» **CHALLENGE**:
Return the rows exactly as they stand, everything from the line containing "Expand 'Если в" down to the line containing "pyautogui.click(x=782, y=750)", both included. Leave the pictures out of the answer.

» **DATA SUPPLIED**:
════════
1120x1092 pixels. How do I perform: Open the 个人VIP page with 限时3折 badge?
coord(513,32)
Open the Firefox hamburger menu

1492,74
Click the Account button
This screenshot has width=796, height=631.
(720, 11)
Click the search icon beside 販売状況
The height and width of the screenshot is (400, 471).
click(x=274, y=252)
════════
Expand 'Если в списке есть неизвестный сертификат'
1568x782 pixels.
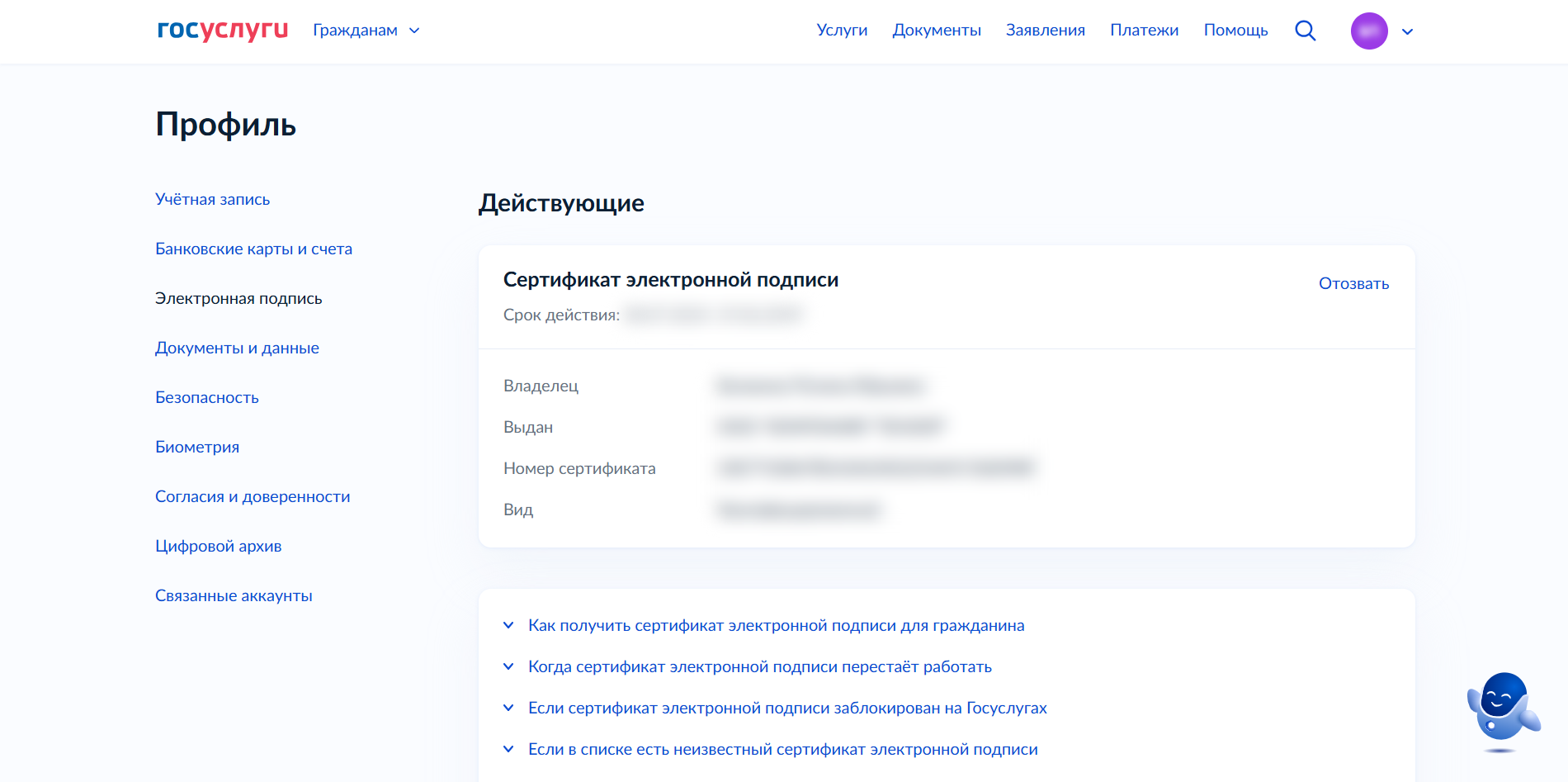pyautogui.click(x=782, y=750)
════════
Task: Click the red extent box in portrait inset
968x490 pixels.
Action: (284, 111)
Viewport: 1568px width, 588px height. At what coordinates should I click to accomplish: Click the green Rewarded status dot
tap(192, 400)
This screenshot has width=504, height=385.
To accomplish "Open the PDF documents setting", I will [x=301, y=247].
════════
» **WORKED SOLUTION**:
Expand 'Если в списке есть неизвестный сертификат'
1568x782 pixels.
pyautogui.click(x=782, y=750)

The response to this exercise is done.